(Columna de Opinión Germaynee Vela-Ruiz, investigadora Centro Regional Fundación Cequa). Los profundos efectos que está teniendo la pandemia de COVID-19 debe hacernos reflexionar sobre lo dependientes que somos de la naturaleza, lo cual no solo permite mover las economías, sino que también la sobrevivencia de nuestra especie en el planeta. El crecimiento sostenido de la población, así como el desarrollo agrícola, la industrialización y la rápida urbanización se consideran fuerzas de cambio para la deforestación y la fragmentación de hábitats. Estos impactos sobre los ecosistemas además de aumentar la pérdida de biodiversidad y la extinción de especies, facilitan el contacto entre los seres humanos y otros animales. Ello aumenta potencialmente las posibilidades que se generen enfermedades zoonóticas, es decir aquellas que surgen del contacto humano con la vida silvestre o el ganado. De acuerdo a resultados de investigaciones lideradas por la Dra. Christine Kreuder Johnson (USAID Emerging Pandemic Threat PREDICT program), el 75% de las enfermedades infecciosas emergentes en el ser humano tiene origen en la vida silvestre.

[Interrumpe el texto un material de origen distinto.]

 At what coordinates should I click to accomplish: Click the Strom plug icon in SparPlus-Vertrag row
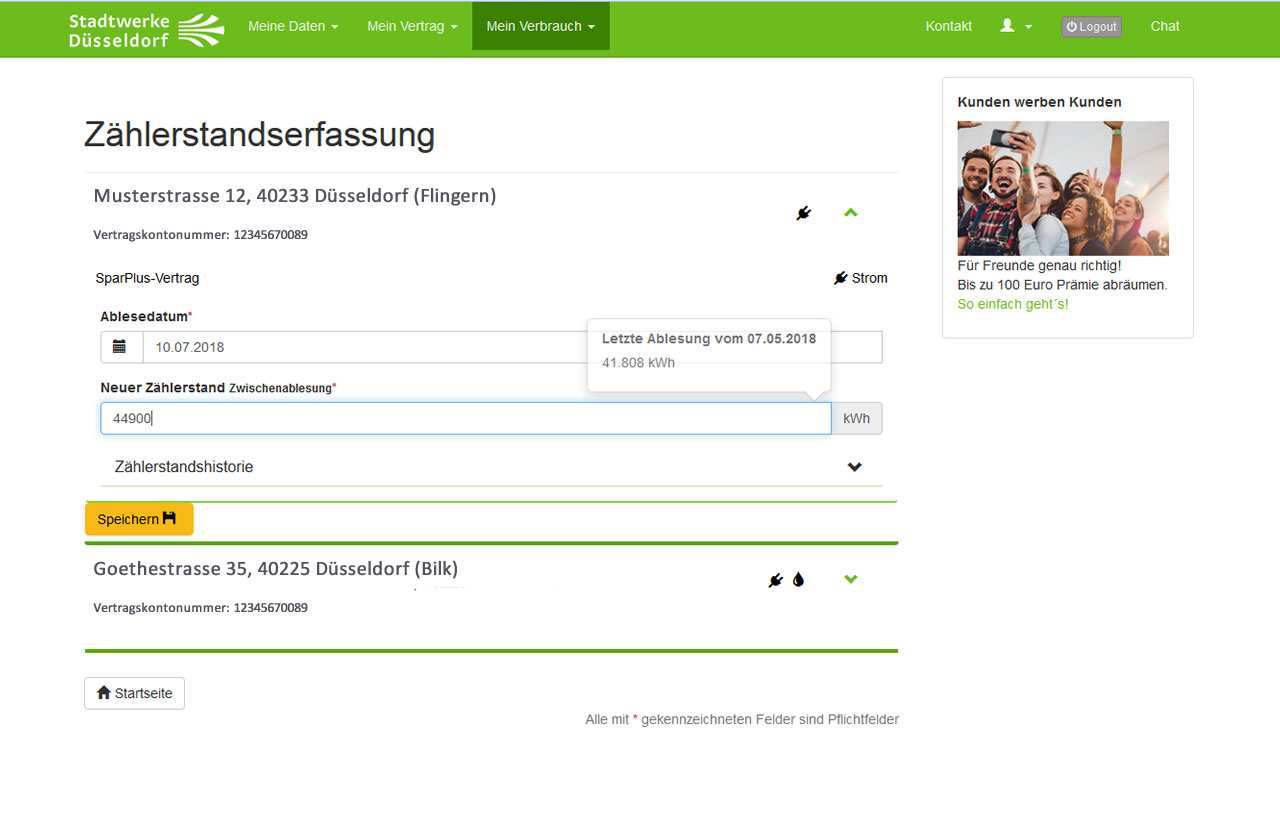[841, 278]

El programa de trabajo internacional “Evaluación de los Ecosistemas del Milenio” ha indicado que los servicios que entregan los ecosistemas se dividen en cuatro tipos: soporte, provisión, regulación y culturales. Estos servicios proporcionados por los ecosistemas tienen su mayor expresión en las áreas protegidas (APs), por lo tanto éstas son una de las estrategias más importantes para conservar la biodiversidad, cumpliendo un rol fundamental para resguardar la salud humana a largo plazo. Esta situación ha sido reconocida por la Unión Internacional para la Conservación de la Naturaleza en su declaración sobre la pandemia de COVID-19, señalando que las APs deben ser parte de una estrategia global para reducir o prevenir futuros episodios de enfermedades, ya que al proteger los ecosistemas disminuyen los riesgos de que surjan nuevas enfermedades zoonóticas. Sin embargo, es importante considerar que según las investigaciones de la Dra. Kreuder Johnson, el ecoturismo en las APs, servicios ecosistémicos de provisión, se considera una actividad de riesgo de transmisión de enfermedades virales desde la vida silvestre a los humanos.
La Región de Magallanes concentra más de la mitad de la superficie terrestre protegida en Chile, correspondiendo prácticamente a un 60% de la superficie de la región. Estas áreas protegidas benefician directamente a la sociedad local y global en su conjunto a través de los servicios ecosistémicos que entregan. Es por ello, que esta crisis sanitaria mundial debe llevarnos a replantearnos localmente que tan efectiva está siendo la conservación de las áreas protegidas de Magallanes, considerando que requieren de una gestión y financiamiento adecuado, así como de planificación y regulación de las actividades productivas que se realizan en ellas. Asimismo, debemos preguntarnos si el turismo actual está permitiendo que los diferentes servicios ecosistémicos se sigan generando adecuadamente. Esto nos puede permitir planificar y enfrentar de una manera diferente el turismo, reduciendo impactos y considerando a la vez los riesgos que implica para la transmisión de enfermedades zoonóticas.
Sin lugar a dudas necesitamos de la naturaleza para proteger nuestra salud, es por esto que Fundación CEQUA ha realizado esfuerzos permanentes en apoyar la conservación, investigación aplicada y difusión del patrimonio natural y cultural conservado en las áreas protegidas de la Región. En este contexto, el COVID-19 plantea nuevas interrogantes y desafíos para conservar y gestionar el uso de nuestro territorio y áreas protegidas. (Fuente: El Pingüino.com).